• Rincian tugas: Lanjutkan berita tentang KTT Luar Biasa OKI di Jakarta mulai dari setelah kalimat terakhirnya.

Jakarta (ANTARA News) - Konferensi Tingkat Tinggi Luar Biasa Organisasi Kerja Sama Islam berlangsung di Jakarta mulai Minggu (6/3) di tengah sejumlah harapan mengenai nasib dan masa depan Palestina untuk dapat meraih kemerdekaan dan kedaulatan di wilayah yang menjadi miliknya.

Pertemuan tingkat tinggi yang akan berlangsung hingga Senin (7/3) memiliki makna penting, bukan hanya bagi perjuangan Palestina meraih kemerdekaan dan kedaulatan, namun juga bagi Indonesia yang sejak awal konsisten mendukung bangsa yang telah berjuang puluhan tahun itu untuk mendapatkan hak mereka.

Menteri Luar Negeri Retno Marsudi dalam pertemuannya dengan wartawan pekan ini mengatakan KTT Luar Biasa OKI di Jakarta kali ini diharapkan mengembalikan permasalahan Palestina ke "radar" politik internasional yang belakangan ini disibukkan dengan berbagai isu seperti Suriah dan ISIS.

"Dalam KTT ini, kita ingin meletakkan isu Palestina ini kembali menjadi perhatian dunia Internasional," kata Retno.

Retno mengungkapkan kondisi dunia saat ini sangat cair dan banyak konflik di mana-mana, namun masalah konflik Palestina hingga saat ini belum terselesaikan.

"Isu Palestina yang sekarang belum terselesaikan tersebut kembali ke radar perhatian dunia. Oleh karena itu KTT ini sangat penting artinya," jelasnya.

• Data yang disediakan:
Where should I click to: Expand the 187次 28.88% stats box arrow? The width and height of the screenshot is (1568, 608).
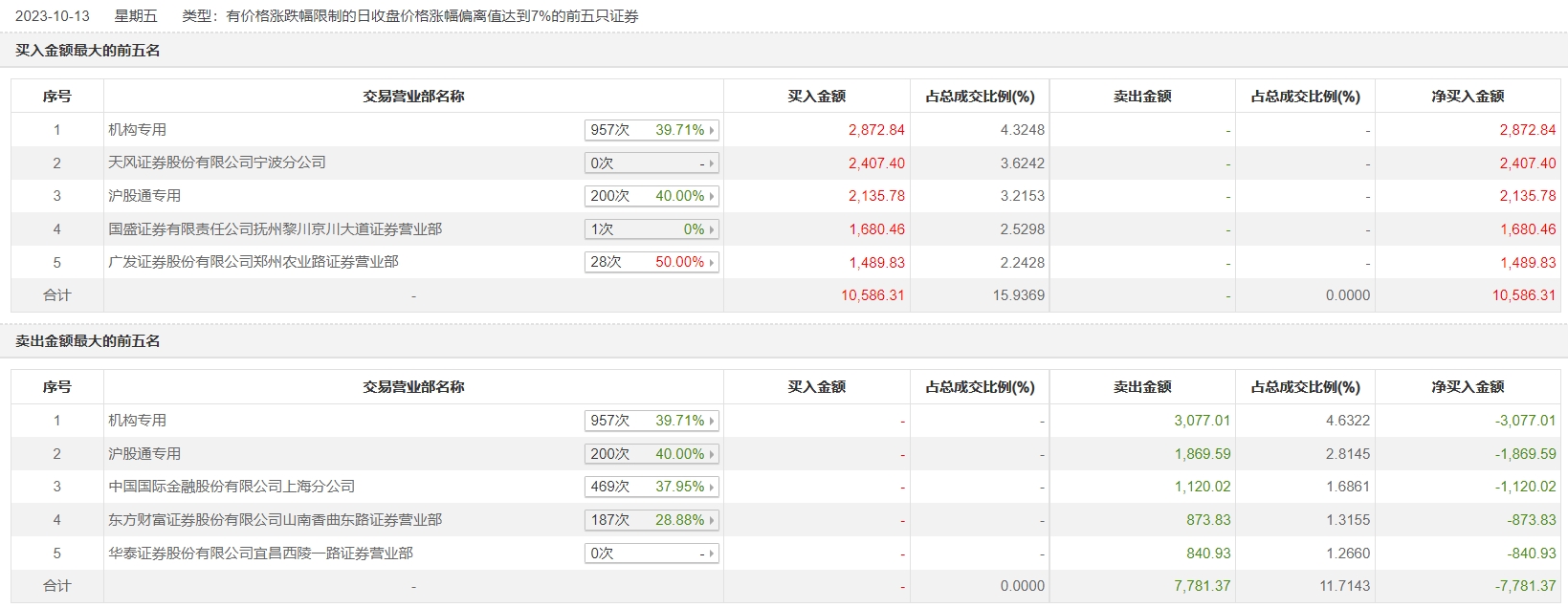(712, 521)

• Hasil tugas:
Retno juga berharap dalam KTT Luar Biasa ini diharapkan memunculkan persatuan antarfaksi di Palestina serta anggota OKI agar terwujudnya perdamaian di negara itu.

Sementara bagi Indonesia, pertemuan ini menjadi penting karena dipercaya dan diminta untuk menyelenggarakan sebuah konferensi tingkat tinggi luar biasa yang khusus membicarakan masalah Palestina.

"Kami diminta Palestina dan OKI menjadi tuan rumah," kata Retno.

Menlu mengungkapkan latar belakang terselenggaranya KTT OKI Luar Biasa inni berawal saat Indonesia menjadi tuan rumah "International Conference on the Question of Jerusalem 2015" di Jakarta.

Retno mengungkapkan bahwa dalam acara tersebut bertemu dengan Menteri Luar Negeri Palestina Riad al Malki dan Sekjen OKI Iyad Madani.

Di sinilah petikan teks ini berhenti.